> [WHAT THE TASK ASKS]
Copy exactly the lines that run from the one containing "CIR (387, 2006)" through the end of the entries, both ends included.
============
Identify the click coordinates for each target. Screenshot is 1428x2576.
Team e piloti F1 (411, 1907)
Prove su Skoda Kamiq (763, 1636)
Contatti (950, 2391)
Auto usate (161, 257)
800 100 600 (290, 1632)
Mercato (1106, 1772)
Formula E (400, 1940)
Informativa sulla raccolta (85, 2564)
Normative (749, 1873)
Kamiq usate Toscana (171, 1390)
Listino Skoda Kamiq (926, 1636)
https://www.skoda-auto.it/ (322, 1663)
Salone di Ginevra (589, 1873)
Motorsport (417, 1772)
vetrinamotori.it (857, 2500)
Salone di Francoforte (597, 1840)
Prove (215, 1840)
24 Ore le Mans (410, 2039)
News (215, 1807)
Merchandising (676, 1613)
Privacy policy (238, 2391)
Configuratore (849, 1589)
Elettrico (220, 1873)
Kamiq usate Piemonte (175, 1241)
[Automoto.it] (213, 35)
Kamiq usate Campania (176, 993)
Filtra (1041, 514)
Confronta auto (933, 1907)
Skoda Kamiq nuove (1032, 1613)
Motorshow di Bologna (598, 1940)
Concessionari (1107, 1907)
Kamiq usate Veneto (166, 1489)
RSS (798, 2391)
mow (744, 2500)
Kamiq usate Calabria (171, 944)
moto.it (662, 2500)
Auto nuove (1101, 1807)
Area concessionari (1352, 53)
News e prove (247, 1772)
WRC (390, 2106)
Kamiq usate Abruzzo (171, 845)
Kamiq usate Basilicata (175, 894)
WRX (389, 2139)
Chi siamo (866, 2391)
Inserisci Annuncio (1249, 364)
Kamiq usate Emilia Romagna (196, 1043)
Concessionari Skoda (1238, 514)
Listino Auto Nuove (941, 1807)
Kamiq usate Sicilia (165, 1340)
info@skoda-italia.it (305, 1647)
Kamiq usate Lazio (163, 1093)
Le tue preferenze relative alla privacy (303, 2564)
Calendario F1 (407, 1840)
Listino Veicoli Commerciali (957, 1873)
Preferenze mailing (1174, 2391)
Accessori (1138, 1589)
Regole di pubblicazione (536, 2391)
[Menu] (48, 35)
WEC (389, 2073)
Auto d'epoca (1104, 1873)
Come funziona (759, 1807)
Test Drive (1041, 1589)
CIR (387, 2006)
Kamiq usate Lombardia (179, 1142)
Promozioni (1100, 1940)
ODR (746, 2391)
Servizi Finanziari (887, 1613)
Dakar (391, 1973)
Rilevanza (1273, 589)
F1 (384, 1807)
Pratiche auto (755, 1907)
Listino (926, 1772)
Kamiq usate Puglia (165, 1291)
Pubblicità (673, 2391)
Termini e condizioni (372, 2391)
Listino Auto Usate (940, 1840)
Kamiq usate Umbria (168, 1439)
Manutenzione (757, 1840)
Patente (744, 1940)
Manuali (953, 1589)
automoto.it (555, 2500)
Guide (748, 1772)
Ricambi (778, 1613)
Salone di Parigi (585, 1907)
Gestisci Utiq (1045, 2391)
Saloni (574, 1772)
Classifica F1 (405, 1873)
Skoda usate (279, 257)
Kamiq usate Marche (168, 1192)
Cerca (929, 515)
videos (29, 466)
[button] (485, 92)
============
> [OUTPUT FOR THIS EXERCISE]
CIR (387, 2006)
Kamiq usate Lombardia (179, 1142)
Promozioni (1100, 1940)
ODR (746, 2391)
Servizi Finanziari (887, 1613)
Dakar (391, 1973)
Rilevanza (1273, 589)
F1 (384, 1807)
Pratiche auto (755, 1907)
Listino (926, 1772)
Kamiq usate Puglia (165, 1291)
Pubblicità (673, 2391)
Termini e condizioni (372, 2391)
Listino Auto Usate (940, 1840)
Kamiq usate Umbria (168, 1439)
Manutenzione (757, 1840)
Patente (744, 1940)
Manuali (953, 1589)
automoto.it (555, 2500)
Guide (748, 1772)
Ricambi (778, 1613)
Salone di Parigi (585, 1907)
Gestisci Utiq (1045, 2391)
Saloni (574, 1772)
Classifica F1 (405, 1873)
Skoda usate (279, 257)
Kamiq usate Marche (168, 1192)
Cerca (929, 515)
videos (29, 466)
[button] (485, 92)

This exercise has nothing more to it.